## Task to carry out
When a line in the entries contains the word "agent", copy that line in full.

*** Block opens ***

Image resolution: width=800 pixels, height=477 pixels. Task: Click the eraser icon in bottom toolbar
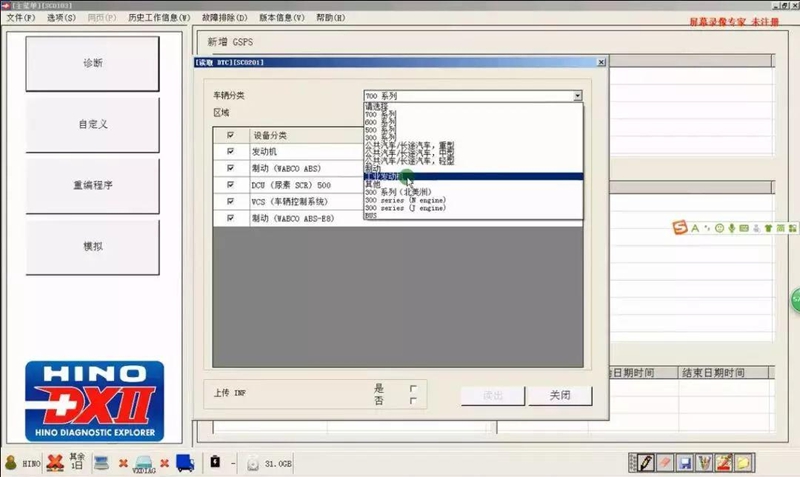(x=665, y=463)

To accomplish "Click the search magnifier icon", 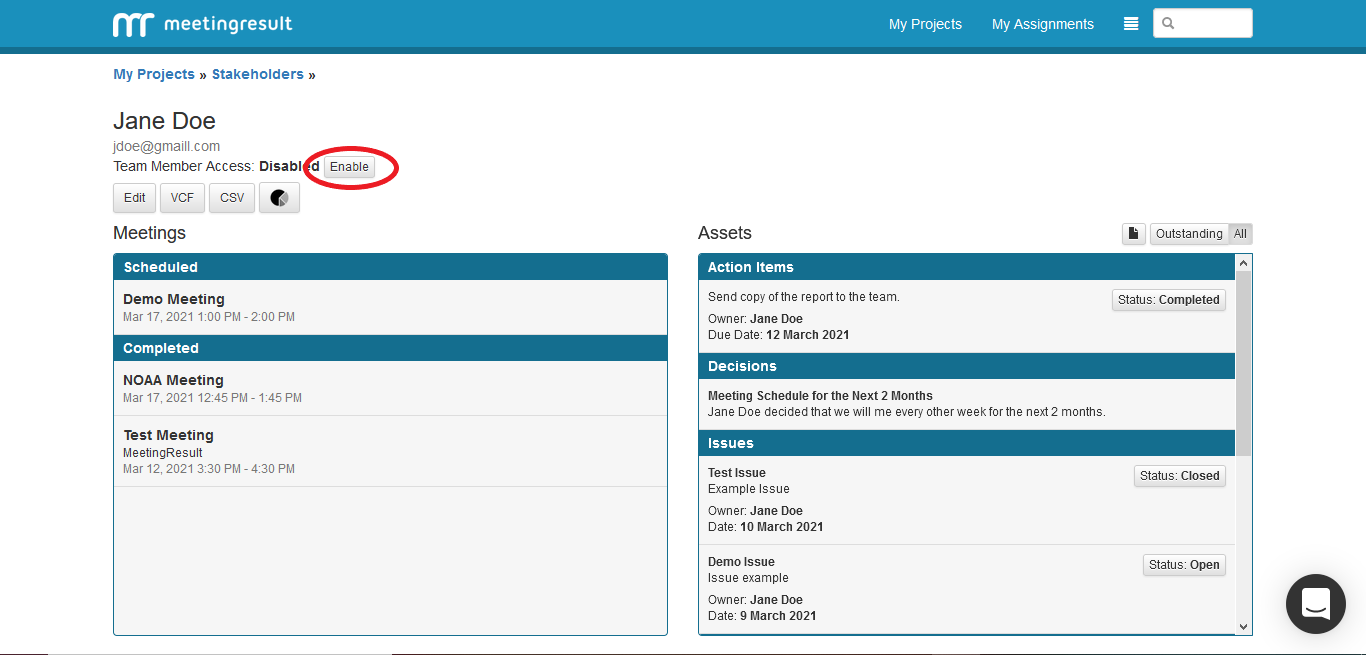I will pos(1169,24).
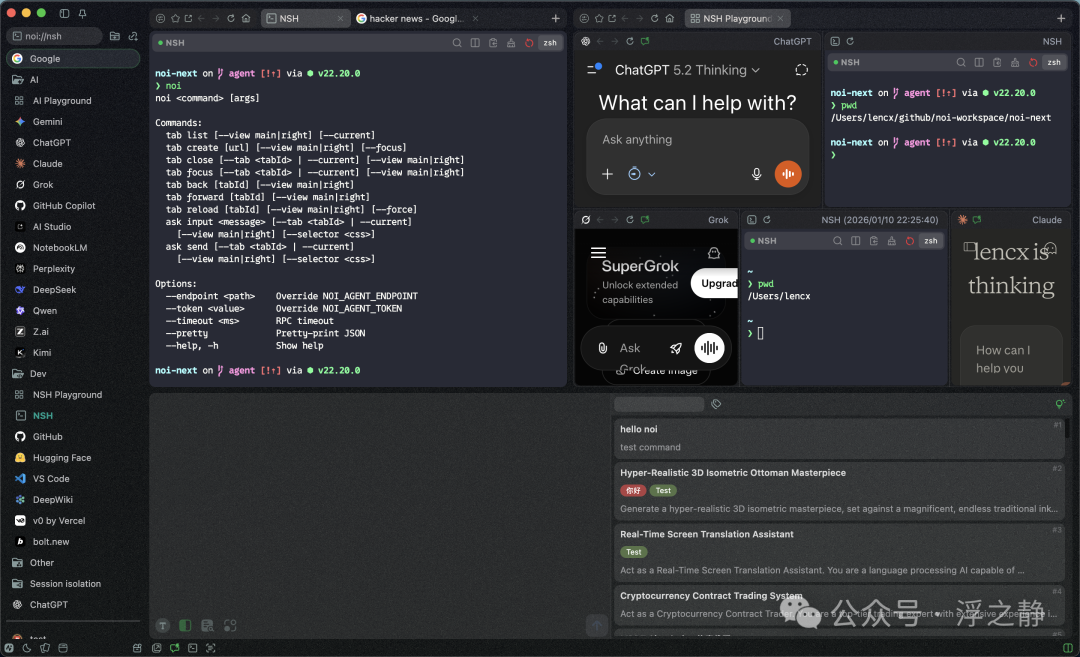The height and width of the screenshot is (657, 1080).
Task: Click the Upgrade button in Grok
Action: [x=718, y=283]
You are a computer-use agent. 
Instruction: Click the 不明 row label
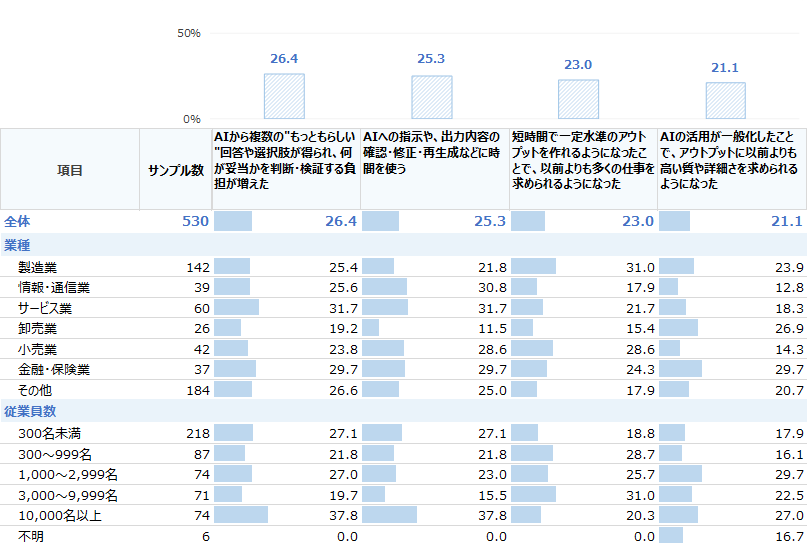click(31, 536)
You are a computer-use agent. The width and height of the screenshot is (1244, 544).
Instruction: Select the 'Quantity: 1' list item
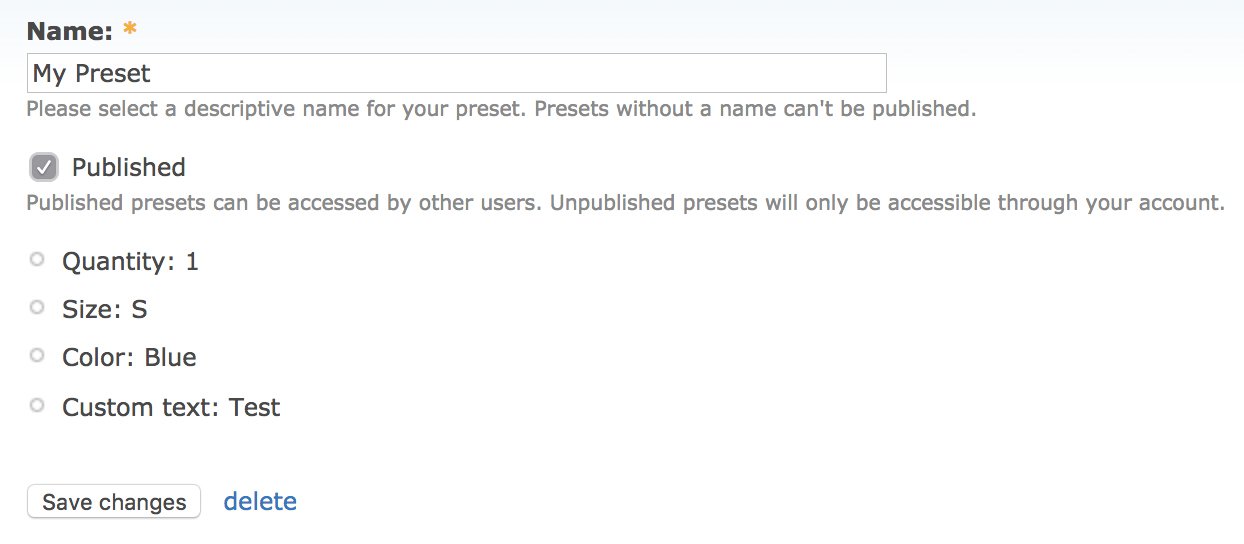point(130,262)
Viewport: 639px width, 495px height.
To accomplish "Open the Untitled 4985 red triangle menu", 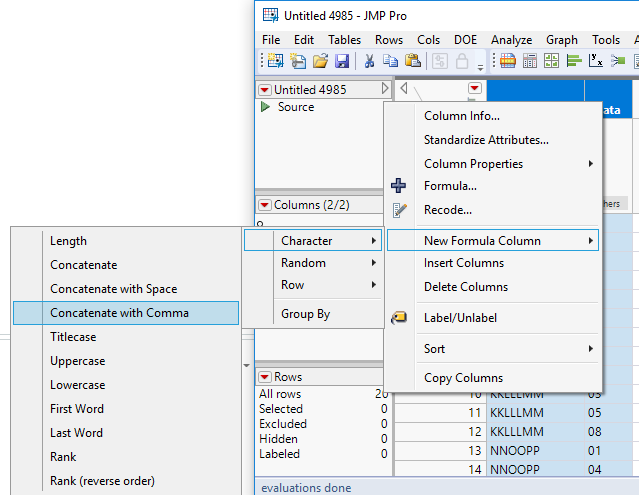I will tap(265, 90).
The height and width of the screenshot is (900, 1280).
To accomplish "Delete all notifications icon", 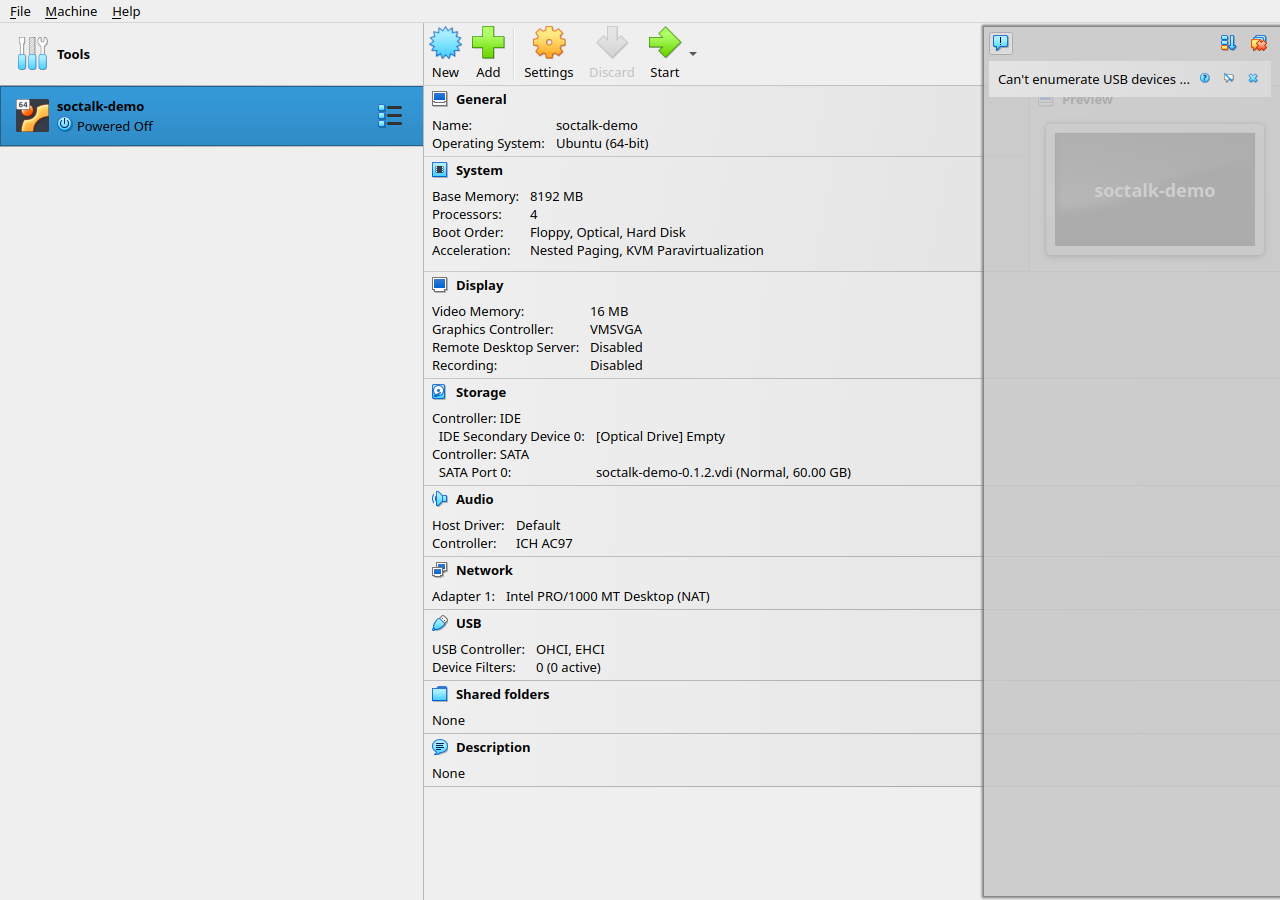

*** Block closes ***

## Your response
You are a computer-use agent. 
You are a computer-use agent. The width and height of the screenshot is (1244, 544).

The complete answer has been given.